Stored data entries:
┌──

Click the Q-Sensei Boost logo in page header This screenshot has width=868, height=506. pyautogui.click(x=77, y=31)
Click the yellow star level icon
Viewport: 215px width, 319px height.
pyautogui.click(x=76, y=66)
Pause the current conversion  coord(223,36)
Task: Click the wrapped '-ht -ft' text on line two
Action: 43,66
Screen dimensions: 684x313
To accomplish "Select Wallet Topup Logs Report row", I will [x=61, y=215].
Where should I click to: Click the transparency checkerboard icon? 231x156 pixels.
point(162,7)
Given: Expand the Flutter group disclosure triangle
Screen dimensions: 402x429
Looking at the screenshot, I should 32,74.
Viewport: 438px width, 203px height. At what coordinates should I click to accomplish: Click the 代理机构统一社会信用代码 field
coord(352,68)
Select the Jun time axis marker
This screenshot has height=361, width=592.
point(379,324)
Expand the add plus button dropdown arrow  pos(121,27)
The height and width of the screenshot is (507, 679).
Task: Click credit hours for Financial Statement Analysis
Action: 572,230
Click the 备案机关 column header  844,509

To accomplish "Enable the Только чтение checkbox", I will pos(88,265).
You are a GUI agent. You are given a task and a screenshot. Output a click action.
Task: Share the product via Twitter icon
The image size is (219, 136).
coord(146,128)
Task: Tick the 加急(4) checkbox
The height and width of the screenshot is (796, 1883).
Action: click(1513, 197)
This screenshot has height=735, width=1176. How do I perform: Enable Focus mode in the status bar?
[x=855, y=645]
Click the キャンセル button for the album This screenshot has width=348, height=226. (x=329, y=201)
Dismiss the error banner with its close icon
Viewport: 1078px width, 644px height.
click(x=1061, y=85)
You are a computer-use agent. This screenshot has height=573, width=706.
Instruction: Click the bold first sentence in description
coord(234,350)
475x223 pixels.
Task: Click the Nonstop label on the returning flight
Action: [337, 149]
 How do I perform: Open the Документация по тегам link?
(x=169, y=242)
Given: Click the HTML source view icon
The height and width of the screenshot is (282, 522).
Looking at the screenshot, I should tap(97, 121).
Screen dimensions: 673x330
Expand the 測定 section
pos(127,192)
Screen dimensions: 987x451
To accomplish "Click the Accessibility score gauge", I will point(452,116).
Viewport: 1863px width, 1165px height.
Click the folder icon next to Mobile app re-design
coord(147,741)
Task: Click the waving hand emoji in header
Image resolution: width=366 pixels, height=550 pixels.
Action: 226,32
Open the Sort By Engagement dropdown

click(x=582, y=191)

└──

§ **TASK INSTRUCTIONS**: Extract all of the data above without altering anything.

§ **RESPONSE TO THIS TASK**:
Click the Q-Sensei Boost logo in page header This screenshot has width=868, height=506. pyautogui.click(x=77, y=31)
Click the yellow star level icon
Viewport: 215px width, 319px height.
pyautogui.click(x=76, y=66)
Pause the current conversion  coord(223,36)
Task: Click the wrapped '-ht -ft' text on line two
Action: 43,66
Screen dimensions: 684x313
To accomplish "Select Wallet Topup Logs Report row", I will [x=61, y=215].
Where should I click to: Click the transparency checkerboard icon? 231x156 pixels.
point(162,7)
Given: Expand the Flutter group disclosure triangle
Screen dimensions: 402x429
Looking at the screenshot, I should 32,74.
Viewport: 438px width, 203px height. At what coordinates should I click to accomplish: Click the 代理机构统一社会信用代码 field
coord(352,68)
Select the Jun time axis marker
This screenshot has height=361, width=592.
point(379,324)
Expand the add plus button dropdown arrow  pos(121,27)
The height and width of the screenshot is (507, 679).
Task: Click credit hours for Financial Statement Analysis
Action: 572,230
Click the 备案机关 column header  844,509

To accomplish "Enable the Только чтение checkbox", I will pos(88,265).
You are a GUI agent. You are given a task and a screenshot. Output a click action.
Task: Share the product via Twitter icon
The image size is (219, 136).
coord(146,128)
Task: Tick the 加急(4) checkbox
The height and width of the screenshot is (796, 1883).
Action: click(1513, 197)
This screenshot has height=735, width=1176. How do I perform: Enable Focus mode in the status bar?
[x=855, y=645]
Click the キャンセル button for the album This screenshot has width=348, height=226. (x=329, y=201)
Dismiss the error banner with its close icon
Viewport: 1078px width, 644px height.
click(x=1061, y=85)
You are a computer-use agent. This screenshot has height=573, width=706.
Instruction: Click the bold first sentence in description
coord(234,350)
475x223 pixels.
Task: Click the Nonstop label on the returning flight
Action: [337, 149]
 How do I perform: Open the Документация по тегам link?
(x=169, y=242)
Given: Click the HTML source view icon
The height and width of the screenshot is (282, 522).
Looking at the screenshot, I should tap(97, 121).
Screen dimensions: 673x330
Expand the 測定 section
pos(127,192)
Screen dimensions: 987x451
To accomplish "Click the Accessibility score gauge", I will point(452,116).
Viewport: 1863px width, 1165px height.
Click the folder icon next to Mobile app re-design
coord(147,741)
Task: Click the waving hand emoji in header
Image resolution: width=366 pixels, height=550 pixels.
Action: 226,32
Open the Sort By Engagement dropdown

click(x=582, y=191)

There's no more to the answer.